From 5G To NBN: Here’s Everything Vodafone Is Working On

Vodafone is on the rise, with the last two years spent heavily investing in ditching the “Vodafail” moniker. At the mid-year briefing this morning, Chief Executive Officer Iñaki Berroeta and Executive General Manager Enterprise Stuart Kelly outlined the telco’s plans for customer service, pricing plans, fixed line rollout and 5G tests.

5G

“We are gearing up for 5G,” Berroeta announced, “At the end of the year there will be a 5G demo on Vodafone’s network.”

Vodafone are working with “a number of partners” for its 5G offering, and the trial — which will be a lad-based exercise — represents the first opportunity to see and experience what customers will ultimately get.

“The network won’t be here until 2020,” Berroeta added. “We’ve got a 4G network to look after”.

NBN

“NBN was futuristic,” said Berroeta, “But now we can take a closer look at consider it”.

“NBN is now reaching a number of households, close to 5 million, and we are looking very closely and investing a lot of time and money into seeing if this is something we want to enter into in the future.”

“We are looking at more opportunities in the market and NBN is a significant part of that”.

Complaints/Customer service

“We are getting better at customer complaints,” Berroeta said, “but we have minimised the chances for customers to make those complaints”.

Berroeta said coming from where Vodafone was two years ago favourable Telecommunications Industry Ombudsman TIO results are a “significant achievement for our business, and comes off the back of significant investment”.

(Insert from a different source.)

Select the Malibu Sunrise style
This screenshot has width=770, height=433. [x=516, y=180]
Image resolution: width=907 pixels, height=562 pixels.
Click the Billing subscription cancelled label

Vodafone have recently showed off the new and imporoved 4G network, using it for live broadcasts on Nova FM and Channel 7.

“July was Vodafone’s best commercial month ever,” Berroeta revealed.

Overseas

Vodafone have “enhanced” enhanced the number of countries for $5 roaming — which now totals 60 countries around the world. Being practically our neighbour, New Zealand is free.

Plans

Vodafone’s “create your own” price plans, where you can pick and choose the minutes, international calls and data inclusions you want, is “proving successful”.

Network coverage

Vodafone now have 22 million Australians under 4G network coverage.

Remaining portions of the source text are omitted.